DATASET EXTRACT =>
────────────────────

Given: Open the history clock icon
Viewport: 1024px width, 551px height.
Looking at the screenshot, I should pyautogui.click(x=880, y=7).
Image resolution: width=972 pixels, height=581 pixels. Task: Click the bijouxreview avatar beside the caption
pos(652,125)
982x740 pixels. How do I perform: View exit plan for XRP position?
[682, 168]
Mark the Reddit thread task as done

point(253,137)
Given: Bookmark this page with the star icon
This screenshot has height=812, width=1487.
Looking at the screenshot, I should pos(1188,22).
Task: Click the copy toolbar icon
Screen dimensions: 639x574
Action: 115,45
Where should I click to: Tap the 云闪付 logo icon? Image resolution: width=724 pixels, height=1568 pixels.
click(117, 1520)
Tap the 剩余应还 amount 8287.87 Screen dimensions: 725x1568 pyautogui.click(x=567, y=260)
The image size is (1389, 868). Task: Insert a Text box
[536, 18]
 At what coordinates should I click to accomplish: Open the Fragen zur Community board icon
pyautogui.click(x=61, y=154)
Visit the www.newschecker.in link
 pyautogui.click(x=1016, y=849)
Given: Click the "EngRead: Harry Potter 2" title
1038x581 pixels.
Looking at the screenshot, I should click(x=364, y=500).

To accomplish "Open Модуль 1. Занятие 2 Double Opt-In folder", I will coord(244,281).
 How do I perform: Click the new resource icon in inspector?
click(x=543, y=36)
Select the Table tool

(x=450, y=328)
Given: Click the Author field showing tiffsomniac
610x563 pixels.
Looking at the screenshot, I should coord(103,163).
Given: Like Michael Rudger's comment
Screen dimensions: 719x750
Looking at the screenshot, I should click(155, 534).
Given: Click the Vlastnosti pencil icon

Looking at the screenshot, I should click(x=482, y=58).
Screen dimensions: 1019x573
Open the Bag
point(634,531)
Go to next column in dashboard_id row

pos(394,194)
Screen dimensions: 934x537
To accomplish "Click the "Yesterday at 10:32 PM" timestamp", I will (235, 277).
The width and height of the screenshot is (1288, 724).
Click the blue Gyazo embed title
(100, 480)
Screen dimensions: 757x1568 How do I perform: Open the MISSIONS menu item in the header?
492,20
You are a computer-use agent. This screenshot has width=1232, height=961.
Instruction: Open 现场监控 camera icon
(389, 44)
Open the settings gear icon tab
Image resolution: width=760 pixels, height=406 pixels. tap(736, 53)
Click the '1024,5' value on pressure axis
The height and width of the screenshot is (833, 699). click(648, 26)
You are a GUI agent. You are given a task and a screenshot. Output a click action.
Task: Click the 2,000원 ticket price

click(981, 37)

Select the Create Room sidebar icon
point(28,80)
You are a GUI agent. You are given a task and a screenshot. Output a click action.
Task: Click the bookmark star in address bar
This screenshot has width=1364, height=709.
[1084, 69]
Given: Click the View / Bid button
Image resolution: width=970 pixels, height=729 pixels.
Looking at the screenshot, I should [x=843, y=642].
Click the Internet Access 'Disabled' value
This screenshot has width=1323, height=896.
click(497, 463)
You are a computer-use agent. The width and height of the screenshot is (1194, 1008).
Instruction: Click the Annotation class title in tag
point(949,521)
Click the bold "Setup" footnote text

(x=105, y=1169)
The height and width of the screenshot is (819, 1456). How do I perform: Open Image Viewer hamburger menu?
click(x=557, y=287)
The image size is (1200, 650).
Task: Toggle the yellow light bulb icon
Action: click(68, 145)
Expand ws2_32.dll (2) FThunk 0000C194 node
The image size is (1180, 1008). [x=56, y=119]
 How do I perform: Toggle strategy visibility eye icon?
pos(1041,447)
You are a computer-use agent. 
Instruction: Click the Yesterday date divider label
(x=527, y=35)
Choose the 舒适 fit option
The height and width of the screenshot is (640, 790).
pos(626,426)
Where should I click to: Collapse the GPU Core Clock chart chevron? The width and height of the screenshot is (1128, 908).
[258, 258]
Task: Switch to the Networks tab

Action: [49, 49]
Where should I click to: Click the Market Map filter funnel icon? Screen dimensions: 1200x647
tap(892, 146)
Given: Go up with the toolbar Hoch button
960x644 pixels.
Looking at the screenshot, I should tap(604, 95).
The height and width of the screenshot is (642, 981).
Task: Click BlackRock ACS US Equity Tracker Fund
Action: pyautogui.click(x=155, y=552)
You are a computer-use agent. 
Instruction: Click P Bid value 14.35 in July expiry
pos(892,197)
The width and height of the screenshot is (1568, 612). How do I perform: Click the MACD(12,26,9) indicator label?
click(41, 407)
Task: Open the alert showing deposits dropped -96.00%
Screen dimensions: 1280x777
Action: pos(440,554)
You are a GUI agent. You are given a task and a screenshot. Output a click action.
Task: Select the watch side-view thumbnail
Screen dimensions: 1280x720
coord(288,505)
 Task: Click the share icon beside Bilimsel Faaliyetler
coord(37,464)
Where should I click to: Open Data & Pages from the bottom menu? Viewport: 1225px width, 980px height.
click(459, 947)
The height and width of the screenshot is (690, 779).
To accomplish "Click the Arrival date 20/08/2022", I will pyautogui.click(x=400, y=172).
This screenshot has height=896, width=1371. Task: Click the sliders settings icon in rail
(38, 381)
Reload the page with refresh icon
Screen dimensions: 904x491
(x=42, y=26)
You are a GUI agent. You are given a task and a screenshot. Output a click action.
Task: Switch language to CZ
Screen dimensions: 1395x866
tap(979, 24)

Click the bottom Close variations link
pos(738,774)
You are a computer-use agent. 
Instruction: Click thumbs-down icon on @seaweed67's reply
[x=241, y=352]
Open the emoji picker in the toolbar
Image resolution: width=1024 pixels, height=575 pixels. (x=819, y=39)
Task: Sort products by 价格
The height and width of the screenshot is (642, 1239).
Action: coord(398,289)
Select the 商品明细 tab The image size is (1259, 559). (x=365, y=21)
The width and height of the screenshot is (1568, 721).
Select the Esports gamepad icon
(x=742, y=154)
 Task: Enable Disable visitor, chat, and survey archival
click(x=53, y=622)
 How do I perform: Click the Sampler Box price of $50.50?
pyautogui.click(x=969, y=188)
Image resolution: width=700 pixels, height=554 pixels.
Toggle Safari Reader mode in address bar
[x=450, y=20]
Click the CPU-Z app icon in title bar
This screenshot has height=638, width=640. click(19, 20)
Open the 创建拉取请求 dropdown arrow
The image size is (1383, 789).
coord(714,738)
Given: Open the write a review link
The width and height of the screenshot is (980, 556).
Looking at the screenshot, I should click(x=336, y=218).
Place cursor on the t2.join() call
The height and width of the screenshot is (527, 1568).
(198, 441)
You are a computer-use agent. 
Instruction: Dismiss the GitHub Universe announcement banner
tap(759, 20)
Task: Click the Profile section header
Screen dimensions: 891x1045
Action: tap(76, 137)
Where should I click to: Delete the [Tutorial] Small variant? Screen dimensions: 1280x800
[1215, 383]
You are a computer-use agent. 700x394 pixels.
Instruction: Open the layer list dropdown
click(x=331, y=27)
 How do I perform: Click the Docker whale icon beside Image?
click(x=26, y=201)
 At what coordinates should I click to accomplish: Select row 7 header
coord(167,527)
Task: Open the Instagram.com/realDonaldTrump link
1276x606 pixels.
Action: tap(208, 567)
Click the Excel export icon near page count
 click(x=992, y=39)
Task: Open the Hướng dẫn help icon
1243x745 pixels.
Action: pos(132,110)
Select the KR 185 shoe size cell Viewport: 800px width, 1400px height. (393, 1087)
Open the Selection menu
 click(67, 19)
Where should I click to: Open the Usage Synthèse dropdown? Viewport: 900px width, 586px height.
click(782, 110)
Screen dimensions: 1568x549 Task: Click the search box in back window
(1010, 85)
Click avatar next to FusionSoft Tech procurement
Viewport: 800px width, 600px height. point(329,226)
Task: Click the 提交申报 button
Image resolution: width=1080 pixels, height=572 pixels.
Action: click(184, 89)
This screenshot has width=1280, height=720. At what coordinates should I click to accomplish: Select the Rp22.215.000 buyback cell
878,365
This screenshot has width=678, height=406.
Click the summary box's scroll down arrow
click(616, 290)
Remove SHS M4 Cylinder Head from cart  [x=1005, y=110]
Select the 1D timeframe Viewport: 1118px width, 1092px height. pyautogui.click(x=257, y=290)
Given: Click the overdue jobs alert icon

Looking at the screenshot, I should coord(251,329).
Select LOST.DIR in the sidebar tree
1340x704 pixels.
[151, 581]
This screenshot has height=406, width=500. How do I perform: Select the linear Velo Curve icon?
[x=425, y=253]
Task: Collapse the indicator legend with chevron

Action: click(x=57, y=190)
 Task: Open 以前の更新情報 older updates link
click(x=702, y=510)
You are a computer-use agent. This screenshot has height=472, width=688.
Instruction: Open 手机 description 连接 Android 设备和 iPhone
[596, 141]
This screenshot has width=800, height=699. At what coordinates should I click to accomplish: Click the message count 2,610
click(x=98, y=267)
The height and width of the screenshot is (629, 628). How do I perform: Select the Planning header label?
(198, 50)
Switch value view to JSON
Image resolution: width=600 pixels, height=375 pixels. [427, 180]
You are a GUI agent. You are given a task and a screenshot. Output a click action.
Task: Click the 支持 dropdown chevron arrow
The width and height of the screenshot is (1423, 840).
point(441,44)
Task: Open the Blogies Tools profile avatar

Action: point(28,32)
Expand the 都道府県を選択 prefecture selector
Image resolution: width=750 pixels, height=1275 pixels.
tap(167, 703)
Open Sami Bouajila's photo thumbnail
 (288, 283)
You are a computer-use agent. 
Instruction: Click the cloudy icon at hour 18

────────────────────

TASK TO COMPLETE => Copy exactly the lines from the one with "The width and height of the screenshot is (1423, 840)." through the last line of the material, keeping both ends.

TASK RESPONSE =>
The width and height of the screenshot is (1423, 840).
point(441,44)
Task: Open the Blogies Tools profile avatar

Action: point(28,32)
Expand the 都道府県を選択 prefecture selector
Image resolution: width=750 pixels, height=1275 pixels.
tap(167, 703)
Open Sami Bouajila's photo thumbnail
 (288, 283)
You are a computer-use agent. 
Instruction: Click the cloudy icon at hour 18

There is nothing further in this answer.